CWmike writes "The Obama administration is considering plans to step up policing of Internet privacy issues and to establish a new position to direct the effort, reports the WSJ, which cites unnamed sources. Any push for stronger federal oversight over online privacy is likely to be welcomed by privacy advocates increasingly concerned about the data-collection and data-sharing practices of big Internet and marketing companies. High profile cases such as the uproar over Facebook's personal data collection habits and the public reaction to Google's continuing problems over its Street View Wi-Fi snooping have created a broader awareness of online privacy issues. The big question, though, is just how successful any fresh attempt at enforcing new privacy strictures on the Internet will be with Republicans soon to be in charge of the House."

What we really need is punishment for violation

[gurps_npc]

Right now, when your privacy is violated, they say "My bad" and keep on going. We need a law that says something like: 1. For violating all non-medical, non-sexual privacy, (revealing Social Security information, bank account information, phone numbers, etc.) each incident costs the violater $100 fine per person 2. For violating medical privacy, each incident costs the violater $800 fine per person 3. For violating sexual privacy, each incident costs the violater $5,000 fine per person Having the fines go to the EFF (to avoid spurious lawsuits) This would be in addition to the legal right to sue for damages.

My Privacy Anecdote

[BJ_Covert_Action]

So, that's nice that the government wants to crack down on sites like Facebook, but I think there are data mining things going on that most folk (even some on slashdot) are unaware of. For instance, awhile back I decided to switch my car insurance policy from company A to company B. When I contacted company B and had them quote me a rate, they said there was an at-fault accident on my record that shouldn't have been there. I asked them where they got that information because my DMV record was clean. They explained that they got their info. from a third party company that gets that kind of information from DMV. They told me I could contact the company to have the accident removed from my record, as there seemed to be no problem with the insurance company disputing the alleged incident (in other words, I am not paying for the accident). Well, I did some Googling and internet browsing and found the company. They list themselves as a data aggregation company (one that I had never heard of) that will sell information to any party interested (information like my personal driving record). There was a whole process you could go through to "opt-out" of their aggregation service, effectively limiting them from collecting information on you. I started the process which involved a few forms asking for personal information. Not wanting to give this company much more information, I just decided to call them instead.

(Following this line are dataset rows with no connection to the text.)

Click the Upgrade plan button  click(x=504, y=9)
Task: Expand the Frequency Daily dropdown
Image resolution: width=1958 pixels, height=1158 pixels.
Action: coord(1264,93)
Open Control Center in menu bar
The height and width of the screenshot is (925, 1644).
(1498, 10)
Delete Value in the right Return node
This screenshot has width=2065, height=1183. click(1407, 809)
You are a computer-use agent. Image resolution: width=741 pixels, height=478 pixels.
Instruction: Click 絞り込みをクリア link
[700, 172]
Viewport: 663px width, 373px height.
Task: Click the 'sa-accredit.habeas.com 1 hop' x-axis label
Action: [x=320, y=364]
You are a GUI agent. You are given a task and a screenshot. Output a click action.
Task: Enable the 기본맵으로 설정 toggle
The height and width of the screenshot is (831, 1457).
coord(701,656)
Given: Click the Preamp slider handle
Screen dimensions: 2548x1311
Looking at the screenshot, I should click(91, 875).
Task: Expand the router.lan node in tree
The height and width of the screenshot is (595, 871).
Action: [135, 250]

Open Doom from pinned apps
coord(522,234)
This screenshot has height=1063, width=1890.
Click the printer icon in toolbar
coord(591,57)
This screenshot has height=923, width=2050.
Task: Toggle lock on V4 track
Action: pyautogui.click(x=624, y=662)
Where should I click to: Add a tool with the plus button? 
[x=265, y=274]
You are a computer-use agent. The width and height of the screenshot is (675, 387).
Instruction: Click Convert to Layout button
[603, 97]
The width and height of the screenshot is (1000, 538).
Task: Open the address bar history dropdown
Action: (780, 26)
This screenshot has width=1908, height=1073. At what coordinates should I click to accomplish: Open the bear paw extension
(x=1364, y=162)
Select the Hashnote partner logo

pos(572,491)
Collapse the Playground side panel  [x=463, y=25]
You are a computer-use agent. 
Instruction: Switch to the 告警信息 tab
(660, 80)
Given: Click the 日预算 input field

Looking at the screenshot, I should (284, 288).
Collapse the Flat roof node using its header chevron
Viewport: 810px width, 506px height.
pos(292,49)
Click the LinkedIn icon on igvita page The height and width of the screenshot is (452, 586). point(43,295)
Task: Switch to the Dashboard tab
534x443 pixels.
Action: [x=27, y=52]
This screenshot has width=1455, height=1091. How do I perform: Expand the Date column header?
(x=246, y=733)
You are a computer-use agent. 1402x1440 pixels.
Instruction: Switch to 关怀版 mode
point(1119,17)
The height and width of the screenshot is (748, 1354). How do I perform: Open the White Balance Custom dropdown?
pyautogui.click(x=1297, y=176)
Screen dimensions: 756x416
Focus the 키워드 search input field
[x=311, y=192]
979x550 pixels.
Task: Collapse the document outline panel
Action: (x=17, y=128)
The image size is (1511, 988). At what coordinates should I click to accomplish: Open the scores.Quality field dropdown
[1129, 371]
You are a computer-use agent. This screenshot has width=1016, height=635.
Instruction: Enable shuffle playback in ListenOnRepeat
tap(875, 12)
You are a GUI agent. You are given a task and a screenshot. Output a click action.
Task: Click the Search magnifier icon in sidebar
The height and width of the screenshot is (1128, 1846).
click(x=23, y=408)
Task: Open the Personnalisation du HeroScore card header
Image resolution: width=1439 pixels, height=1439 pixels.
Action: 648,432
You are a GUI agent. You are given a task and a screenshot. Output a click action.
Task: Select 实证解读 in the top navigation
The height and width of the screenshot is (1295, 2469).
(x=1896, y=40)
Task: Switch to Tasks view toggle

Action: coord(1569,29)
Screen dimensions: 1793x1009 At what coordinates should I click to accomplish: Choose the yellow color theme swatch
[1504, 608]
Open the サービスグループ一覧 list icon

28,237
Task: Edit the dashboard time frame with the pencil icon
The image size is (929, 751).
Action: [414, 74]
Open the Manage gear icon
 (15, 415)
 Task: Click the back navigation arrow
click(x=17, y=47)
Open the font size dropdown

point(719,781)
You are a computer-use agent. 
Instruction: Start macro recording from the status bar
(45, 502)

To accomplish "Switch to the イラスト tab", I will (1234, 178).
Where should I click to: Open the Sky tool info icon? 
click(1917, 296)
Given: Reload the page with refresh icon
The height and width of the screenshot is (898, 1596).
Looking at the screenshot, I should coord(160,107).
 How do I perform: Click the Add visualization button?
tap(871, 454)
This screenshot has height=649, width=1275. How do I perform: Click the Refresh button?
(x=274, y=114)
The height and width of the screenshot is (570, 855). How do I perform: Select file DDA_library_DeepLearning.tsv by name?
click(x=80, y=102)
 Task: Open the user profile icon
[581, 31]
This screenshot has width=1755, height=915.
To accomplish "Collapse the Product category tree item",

I talked to a customer service rep. and they helped me get though the opt-out process without giving up much more in the way of personal info. The rep. quipped, however, that my efforts were pretty futile because there were countless other companies providing the same services. So I asked for those company names and, sure enough, eventually found their web presence with similar business-descriptions and opt-out policies. All of this data aggregation was happening unbeknown to myself and probably most folk that are not in the car insurance industry. Many of them had outdated records (they only mine DMV so often), and showed various false information about my driving record in their records. This was the info. that would be used to analyze my driving habits for insurance rates. All in all, it was breathtaking how flawed and vast this info. gathering network was.

So, long story short, the privacy thing goes a lot deeper than Facebook. Frankly, I have a Facebook profile and I couldn't give a damn about my privacy settings on there (I never want to work for someone that takes things I say on a site like Facebook seriously). What I do give a damn about is companies that turn a profit off of data-mining me without my permission (I NEVER requested any of these company's services, why the hell do they have the right to gather a profile on me?)

Anyways, I would much prefer to see legislation regarding issues like mine rather than crap directed at Facebook or Google. Either way, it was a few months back that I went through all of this and I forget the name of the first company I contacted. I think I still have it written on a post-it note at home. I'll try to find it and dig it up to post in a response to this message later.

Google broke privacy laws

[Vainglorious+Coward]

Actually, where I live, the collection of personal information is regulated by law, and Google is/was in flagrant violation of that law. It doesn't matter that the data was available in the clear, over the air : personal data is protected by law, and hand-waving excuses about technical errors or artifacts of collection process are irrelevant. I realise that the US has no proper privacy laws, but many other places (and all other industrialised nations) do have such legislation. Google simply ignored those laws, which is why they were called to task by the Canadian Privacy Commissioner and EU data regulators.